** PROVIDED PASSAGE follows **

Want to Age Independently? Health and Safety Are the Answer
Do you worry about losing your independence as you get older? Aging comes with a lot of changes, some of which affect your ability to live, work, and recreate safely. However, becoming a homebody or moving into a care facility aren’t your only options when faculties begin to fade. If you’re a senior who values independence, this advice will help you age on your own terms.
Does fear of falling stop you from going out and doing the things you love? If so, you could be doing more harm than good. Seniors who avoid physical activity because they’re afraid of falling lose mobility faster than adults who remain active. The result: That fear of falling makes you more likely to suffer a fall, not less.
If you’re worried about falling, a smarter approach is working on strength and stability. Older adults should train for lower body strength, balance, and range of motion. This decreases your fall risk, and in the event that you do trip, you’ll have an easier time regaining your balance.
Seniors who want to become physically active have a lot of resources at their disposal, such as:
- SilverSneakers and other fitness classes.
- Senior centers and community centers.
- Personal training.
- Physical therapy.
Adults with health conditions or a history of sedentary behavior should consult with a doctor before starting an exercise program.
No matter how fit you are, falling still presents a risk. In addition to exercising for fall prevention, you should adapt your home to reduce the likelihood of falls. As the place where you spend most of your time, your home is where you’re most likely to fall.
These changes reduce the risk of an accident at home:
- Removing clutter and arranging furniture to create clear walkways.
- Removing or securing area rugs and mats.
- Securely mounting grab bars in bathrooms and handrails along stairs.

** End of PROVIDED PASSAGE **

◆ WHAT YOU NEED TO DO
A) Rewrite the passage on aging independently from "These changes reduce" up to and including "handrails along stairs.", replacing "area rugs" with "throw rugs".
B) According to the passage on aging independently, what three things should older adults train for?
C) Continue the passage on aging independently from its final line.

** DATASET follows **

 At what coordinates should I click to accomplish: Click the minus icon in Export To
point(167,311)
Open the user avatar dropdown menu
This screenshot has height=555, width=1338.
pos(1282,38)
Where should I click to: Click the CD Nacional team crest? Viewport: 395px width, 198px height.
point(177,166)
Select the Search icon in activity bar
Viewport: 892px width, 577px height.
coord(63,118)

** End of DATASET **
** DATASET follows **

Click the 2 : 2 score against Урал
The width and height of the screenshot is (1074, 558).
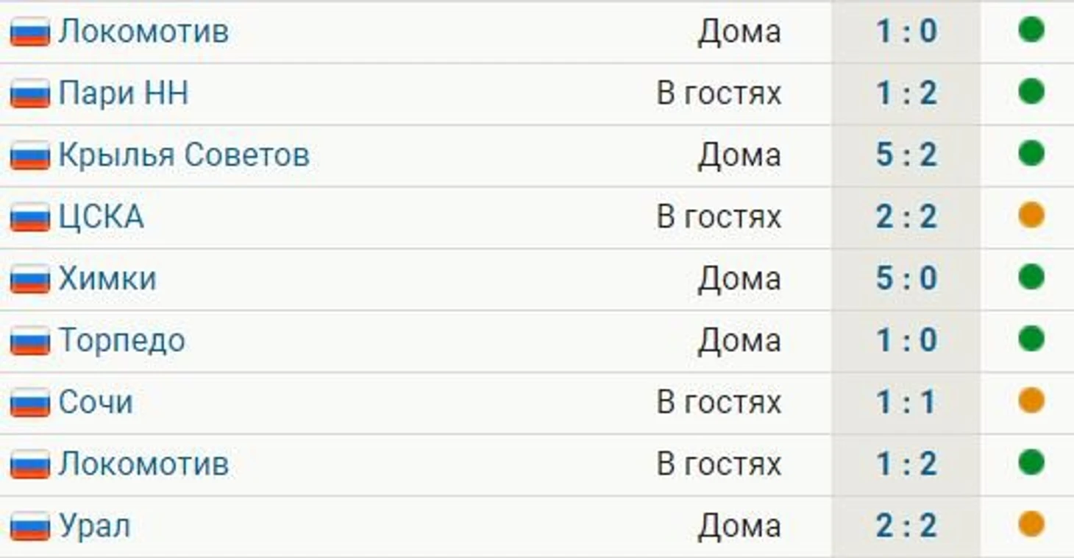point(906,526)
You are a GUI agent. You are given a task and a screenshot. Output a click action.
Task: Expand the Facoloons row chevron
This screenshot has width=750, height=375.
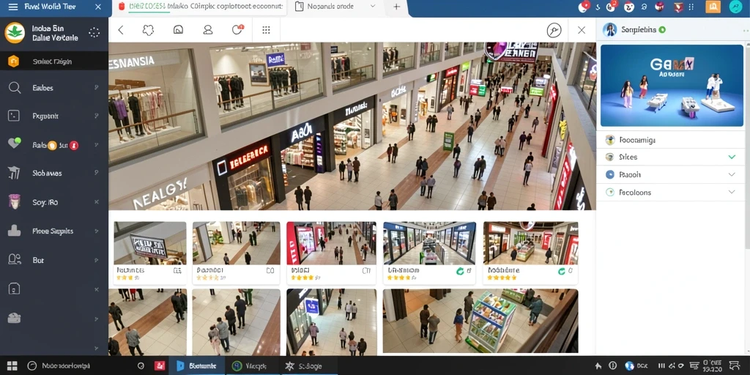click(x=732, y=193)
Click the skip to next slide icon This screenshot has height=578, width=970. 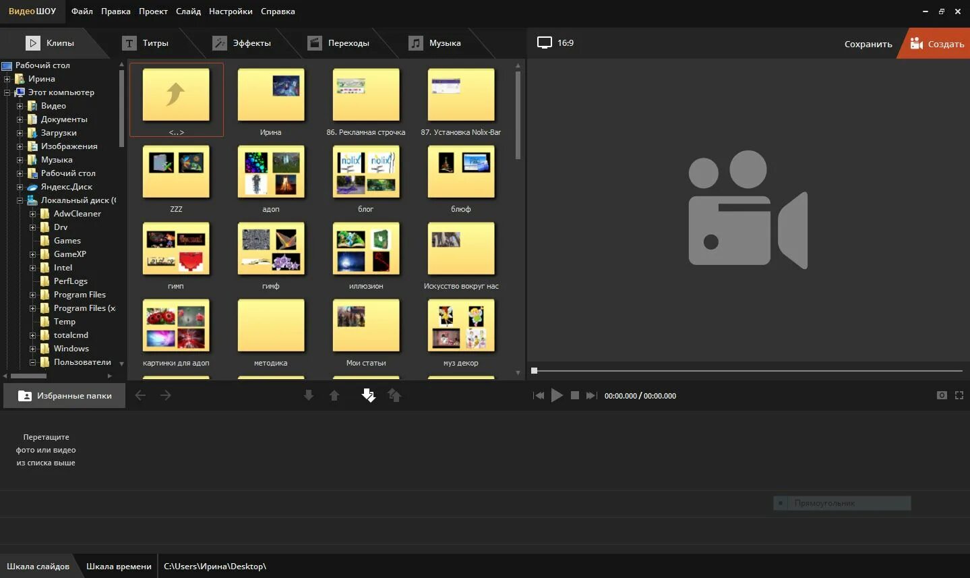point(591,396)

** End of DATASET **

◆ ANSWERS TO THIS EXERCISE
A)
These changes reduce the risk of an accident at home:
- Removing clutter and arranging furniture to create clear walkways.
- Removing or securing throw rugs and mats.
- Securely mounting grab bars in bathrooms and handrails along stairs.

B) Lower body strength, balance, and range of motion.

C)
- Adding non-skid strips to shower and tub floors and stairs.
- Storing frequently-used and heavy items at waist height.
- Increasing lighting at entrances, in stairwells, and other dark areas.
To learn more about fall prevention, view the National Institute on Aging’s fall-proofing guide.
For many of us, driving represents independence. However, at a certain point, driving becomes much riskier. So, if you’re having trouble seeing behind the wheel or your reflexes have slowed, it’s time to give up your driver’s license. Continuing to drive puts yourself and others in danger. If you do get in an accident, the impact on your health and independence will be much greater than relinquishing driving privileges.
Giving up your car shouldn’t mean staying home all the time. These resources let you get around without a car:
- Public transportation. If you don’t live near public transit lines, consider moving closer to transportation before losing the ability to drive.
- Taxis and ridesharing services.
- Community and volunteer driving programs.
Eating well is no less important when you’re older. In fact, because of changes to the way your body absorbs nutrients, it may be more important! Unfortunately, working in the kitchen can become uncomfortable as you get older.
Try these adaptations to relieve discomfort caused by common kitchen tasks:
- Placing anti-fatigue mats in front of stoves, counters, and other workspaces.
- Increasing task lighting in the kitchen.
- Purchasing ergonomic tools and utensils.
- Adding adaptive organizers to cabinets to improve access to contents.
- Installing accessible kitchen appliances.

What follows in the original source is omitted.